The problem with ASCII art is that the website uses a proportional font so it looks all messed up. I think a good janitorial task would be for somebody to install Inkscape and convert the ASCII art diagrams we have in the docs to SVG, so they could be rendered to PNGs or something and become a part of the developer guide.
What do people think of this? If anybody is reading this and wants to help the Wine projcet but doesn't want to/can't write patches, this would be a great little job to do.
BTW you can install Inkscape via autopackage (plug plug), using the nightly builds from here:
thanks -mike
Mike Hearn a écrit :
The problem with ASCII art is that the website uses a proportional font so it looks all messed up.
which one ? I just checked the MM and the ntdll/kernel sections and they look ok here. looks more a html browser setting issue, rather than a winehq one (unless you don't have fixed fonts installed)
I think a good janitorial task would be for somebody to install Inkscape and convert the ASCII art diagrams we have in the docs to SVG, so they could be rendered to PNGs or something and become a part of the developer guide.
IMO, we should be able to build the doc without too many dependencies and also still to be able to generate PS, pdf and even full txt documentation. The real solution would be SVG embedded in DocBook so that it could be rendered into the various output formats. But this doesn't seem to be fully ready for prime time (at least last time I checked).
A+
Eric Pouech wrote:
which one ? I just checked the MM and the ntdll/kernel sections and they look ok here. looks more a html browser setting issue, rather than a winehq one (unless you don't have fixed fonts installed)
eg, http://winehq.com/site/docs/wine-devel/x2143
it's understandable but looks a bit messy.
IMO, we should be able to build the doc without too many dependencies and also still to be able to generate PS, pdf and even full txt documentation. The real solution would be SVG embedded in DocBook so that it could be rendered into the various output formats. But this doesn't seem to be fully ready for prime time (at least last time I checked).
True, but I think it would be possible to have pre-rendered versions in CVS. I know Alexandre doesn't like binaries in the tree but I think PNGs generated from the SVG inputs would be OK as they'd hardly ever change. Then you could embed the images directly into the DocBook.
thanks -mike
On Mon, 11 Oct 2004, Mike Hearn wrote:
Eric Pouech wrote:
which one ? I just checked the MM and the ntdll/kernel sections and they look ok here. looks more a html browser setting issue, rather than a winehq one (unless you don't have fixed fonts installed)

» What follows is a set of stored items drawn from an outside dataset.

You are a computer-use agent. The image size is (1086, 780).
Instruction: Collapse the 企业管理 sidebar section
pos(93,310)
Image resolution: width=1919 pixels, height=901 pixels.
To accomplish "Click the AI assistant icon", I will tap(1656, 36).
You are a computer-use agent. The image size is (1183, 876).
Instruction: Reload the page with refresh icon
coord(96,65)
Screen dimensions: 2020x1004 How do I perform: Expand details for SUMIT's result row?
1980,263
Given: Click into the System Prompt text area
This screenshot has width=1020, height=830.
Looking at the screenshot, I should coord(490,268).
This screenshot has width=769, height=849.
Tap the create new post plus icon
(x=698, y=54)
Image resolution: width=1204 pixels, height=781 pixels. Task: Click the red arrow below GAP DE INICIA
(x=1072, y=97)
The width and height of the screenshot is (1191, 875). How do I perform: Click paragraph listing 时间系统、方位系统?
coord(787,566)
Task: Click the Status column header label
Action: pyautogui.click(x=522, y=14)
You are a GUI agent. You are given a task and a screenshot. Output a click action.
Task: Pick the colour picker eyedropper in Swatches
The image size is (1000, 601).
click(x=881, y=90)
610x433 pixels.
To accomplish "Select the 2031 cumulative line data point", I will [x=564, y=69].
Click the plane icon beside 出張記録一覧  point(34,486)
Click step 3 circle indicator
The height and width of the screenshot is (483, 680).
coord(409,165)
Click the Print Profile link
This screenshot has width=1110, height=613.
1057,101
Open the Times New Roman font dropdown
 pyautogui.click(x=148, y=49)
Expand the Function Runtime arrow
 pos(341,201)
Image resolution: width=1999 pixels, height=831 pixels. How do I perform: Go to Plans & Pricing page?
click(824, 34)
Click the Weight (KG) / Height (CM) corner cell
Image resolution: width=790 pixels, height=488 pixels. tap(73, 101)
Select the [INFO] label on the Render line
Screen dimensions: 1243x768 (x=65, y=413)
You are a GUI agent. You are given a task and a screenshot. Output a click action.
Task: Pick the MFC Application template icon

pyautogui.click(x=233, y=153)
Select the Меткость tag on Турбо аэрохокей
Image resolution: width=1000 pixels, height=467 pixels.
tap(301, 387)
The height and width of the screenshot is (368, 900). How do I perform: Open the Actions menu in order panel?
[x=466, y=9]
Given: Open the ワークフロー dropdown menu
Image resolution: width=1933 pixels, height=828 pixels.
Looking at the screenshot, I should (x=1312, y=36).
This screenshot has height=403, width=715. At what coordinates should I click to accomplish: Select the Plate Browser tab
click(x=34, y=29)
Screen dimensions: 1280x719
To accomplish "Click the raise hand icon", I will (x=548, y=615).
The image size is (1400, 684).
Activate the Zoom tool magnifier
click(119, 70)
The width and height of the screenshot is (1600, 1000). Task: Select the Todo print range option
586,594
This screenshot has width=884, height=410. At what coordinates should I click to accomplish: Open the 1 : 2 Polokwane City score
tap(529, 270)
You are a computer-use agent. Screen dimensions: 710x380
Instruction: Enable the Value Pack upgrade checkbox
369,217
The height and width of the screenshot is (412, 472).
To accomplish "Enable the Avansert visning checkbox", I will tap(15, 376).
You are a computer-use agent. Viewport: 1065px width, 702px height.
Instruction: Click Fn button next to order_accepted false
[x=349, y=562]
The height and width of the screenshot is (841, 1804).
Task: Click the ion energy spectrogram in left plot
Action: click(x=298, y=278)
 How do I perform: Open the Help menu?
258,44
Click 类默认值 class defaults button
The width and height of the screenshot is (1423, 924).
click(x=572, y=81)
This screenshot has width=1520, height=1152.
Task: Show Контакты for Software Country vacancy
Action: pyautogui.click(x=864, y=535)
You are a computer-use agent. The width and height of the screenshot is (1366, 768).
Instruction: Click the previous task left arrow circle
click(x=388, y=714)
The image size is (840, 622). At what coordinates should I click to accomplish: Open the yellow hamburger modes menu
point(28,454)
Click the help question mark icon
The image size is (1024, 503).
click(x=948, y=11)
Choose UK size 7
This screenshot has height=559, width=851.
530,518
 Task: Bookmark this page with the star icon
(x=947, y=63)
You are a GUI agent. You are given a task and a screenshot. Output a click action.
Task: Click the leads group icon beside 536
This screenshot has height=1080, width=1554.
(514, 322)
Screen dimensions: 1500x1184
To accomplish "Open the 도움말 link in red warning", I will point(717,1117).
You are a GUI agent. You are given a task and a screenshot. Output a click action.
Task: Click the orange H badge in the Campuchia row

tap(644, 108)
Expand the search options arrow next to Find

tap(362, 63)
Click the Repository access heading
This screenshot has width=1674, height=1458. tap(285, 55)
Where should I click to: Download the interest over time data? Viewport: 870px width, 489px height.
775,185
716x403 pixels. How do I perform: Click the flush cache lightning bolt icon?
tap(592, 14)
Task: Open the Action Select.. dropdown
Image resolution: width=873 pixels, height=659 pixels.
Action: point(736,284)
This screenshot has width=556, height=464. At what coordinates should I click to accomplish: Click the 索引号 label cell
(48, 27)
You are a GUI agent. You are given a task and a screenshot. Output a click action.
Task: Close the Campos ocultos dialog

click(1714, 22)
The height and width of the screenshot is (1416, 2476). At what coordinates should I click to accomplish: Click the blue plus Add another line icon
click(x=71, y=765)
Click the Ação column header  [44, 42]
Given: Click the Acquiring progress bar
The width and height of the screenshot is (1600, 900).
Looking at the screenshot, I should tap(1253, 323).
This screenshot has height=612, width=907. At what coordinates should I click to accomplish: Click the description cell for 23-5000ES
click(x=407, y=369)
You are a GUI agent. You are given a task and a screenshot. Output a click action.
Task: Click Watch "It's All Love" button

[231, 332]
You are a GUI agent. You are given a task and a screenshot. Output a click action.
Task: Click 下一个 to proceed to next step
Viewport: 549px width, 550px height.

eg, http://winehq.com/site/docs/wine-devel/x2143
it's understandable but looks a bit messy.
It looks just fine here. The HTML uses <pre class="screen"> which should cause your browser to use fixed fonts. If that's not the case then there is something wrong with your setup.
Francois Gouget wrote:
It looks just fine here. The HTML uses <pre class="screen"> which should cause your browser to use fixed fonts. If that's not the case then there is something wrong with your setup.
OK. I'll investigate. However, the diagrams have always looked wrong to me even on a variety of different machines and browsers :(
thanks -mike
On Thu, 14 Oct 2004 13:45:01 +0100, Mike Hearn mike@navi.cx wrote:
OK. I'll investigate. However, the diagrams have always looked wrong to me even on a variety of different machines and browsers :(
They look good here with Mozilla on XP and Linux.
With regard to Inkscape and SVG, I think this is an excellent idea but it's a bit premature. Looks like Docbook won't support it until the schemas in version 4.3. Right now 4.2 seems to be what's shipping (at least on my FC test1 Linux box.)
There should be a way to:
1. separate the diagrams into other files 2. create separate SVG and plain fixed-width font ASCII diagrams 3. then based on what autoconf finds for docbook version include the appropriate diagram
This is probably an idea to revisit in about 6 - 9 months.